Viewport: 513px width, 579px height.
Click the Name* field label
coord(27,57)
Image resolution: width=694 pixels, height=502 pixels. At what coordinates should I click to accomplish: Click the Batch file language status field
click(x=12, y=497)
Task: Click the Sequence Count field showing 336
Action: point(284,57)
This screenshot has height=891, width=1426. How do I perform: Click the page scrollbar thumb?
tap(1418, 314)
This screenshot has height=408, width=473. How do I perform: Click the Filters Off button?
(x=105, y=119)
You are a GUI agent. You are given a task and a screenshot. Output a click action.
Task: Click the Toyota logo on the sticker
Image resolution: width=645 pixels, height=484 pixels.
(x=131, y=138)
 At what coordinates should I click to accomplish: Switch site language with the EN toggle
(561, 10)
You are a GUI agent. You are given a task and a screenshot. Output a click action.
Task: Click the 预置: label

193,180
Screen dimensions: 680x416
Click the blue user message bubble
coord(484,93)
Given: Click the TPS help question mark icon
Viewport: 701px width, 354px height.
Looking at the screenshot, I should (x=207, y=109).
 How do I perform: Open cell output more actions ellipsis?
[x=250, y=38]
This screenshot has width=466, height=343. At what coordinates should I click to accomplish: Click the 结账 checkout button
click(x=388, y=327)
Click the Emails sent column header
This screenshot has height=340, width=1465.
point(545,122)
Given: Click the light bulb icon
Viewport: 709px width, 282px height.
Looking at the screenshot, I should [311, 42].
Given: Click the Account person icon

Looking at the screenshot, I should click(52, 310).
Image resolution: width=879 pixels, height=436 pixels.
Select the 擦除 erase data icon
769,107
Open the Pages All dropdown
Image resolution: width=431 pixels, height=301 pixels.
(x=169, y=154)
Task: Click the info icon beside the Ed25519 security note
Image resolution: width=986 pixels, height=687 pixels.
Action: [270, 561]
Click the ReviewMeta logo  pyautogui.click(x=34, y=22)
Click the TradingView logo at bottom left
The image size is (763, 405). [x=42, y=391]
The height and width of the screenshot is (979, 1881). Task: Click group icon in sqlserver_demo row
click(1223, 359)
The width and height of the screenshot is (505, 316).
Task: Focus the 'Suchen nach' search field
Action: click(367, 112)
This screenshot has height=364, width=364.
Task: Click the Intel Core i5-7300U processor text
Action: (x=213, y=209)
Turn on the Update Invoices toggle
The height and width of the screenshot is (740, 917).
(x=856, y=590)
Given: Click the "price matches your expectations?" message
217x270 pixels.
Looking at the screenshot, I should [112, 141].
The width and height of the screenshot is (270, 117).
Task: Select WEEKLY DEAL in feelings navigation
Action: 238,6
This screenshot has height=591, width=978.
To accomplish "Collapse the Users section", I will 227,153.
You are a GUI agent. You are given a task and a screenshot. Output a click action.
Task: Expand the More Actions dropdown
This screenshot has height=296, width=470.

########

Repeat the data above verbatim, from the line with "Screen dimensions: 680x416" up to and including the last line of the data.

Screen dimensions: 680x416
Click the blue user message bubble
coord(484,93)
Given: Click the TPS help question mark icon
Viewport: 701px width, 354px height.
Looking at the screenshot, I should (x=207, y=109).
 How do I perform: Open cell output more actions ellipsis?
[x=250, y=38]
This screenshot has width=466, height=343. At what coordinates should I click to accomplish: Click the 结账 checkout button
click(x=388, y=327)
Click the Emails sent column header
This screenshot has height=340, width=1465.
point(545,122)
Given: Click the light bulb icon
Viewport: 709px width, 282px height.
Looking at the screenshot, I should [311, 42].
Given: Click the Account person icon

Looking at the screenshot, I should click(52, 310).
Image resolution: width=879 pixels, height=436 pixels.
Select the 擦除 erase data icon
769,107
Open the Pages All dropdown
Image resolution: width=431 pixels, height=301 pixels.
(x=169, y=154)
Task: Click the info icon beside the Ed25519 security note
Image resolution: width=986 pixels, height=687 pixels.
Action: [270, 561]
Click the ReviewMeta logo  pyautogui.click(x=34, y=22)
Click the TradingView logo at bottom left
The image size is (763, 405). [x=42, y=391]
The height and width of the screenshot is (979, 1881). Task: Click group icon in sqlserver_demo row
click(1223, 359)
The width and height of the screenshot is (505, 316).
Task: Focus the 'Suchen nach' search field
Action: click(367, 112)
This screenshot has height=364, width=364.
Task: Click the Intel Core i5-7300U processor text
Action: (x=213, y=209)
Turn on the Update Invoices toggle
The height and width of the screenshot is (740, 917).
(x=856, y=590)
Given: Click the "price matches your expectations?" message
217x270 pixels.
Looking at the screenshot, I should [112, 141].
The width and height of the screenshot is (270, 117).
Task: Select WEEKLY DEAL in feelings navigation
Action: 238,6
This screenshot has height=591, width=978.
To accomplish "Collapse the Users section", I will 227,153.
You are a GUI agent. You are given a task and a screenshot. Output a click action.
Task: Expand the More Actions dropdown
This screenshot has height=296, width=470.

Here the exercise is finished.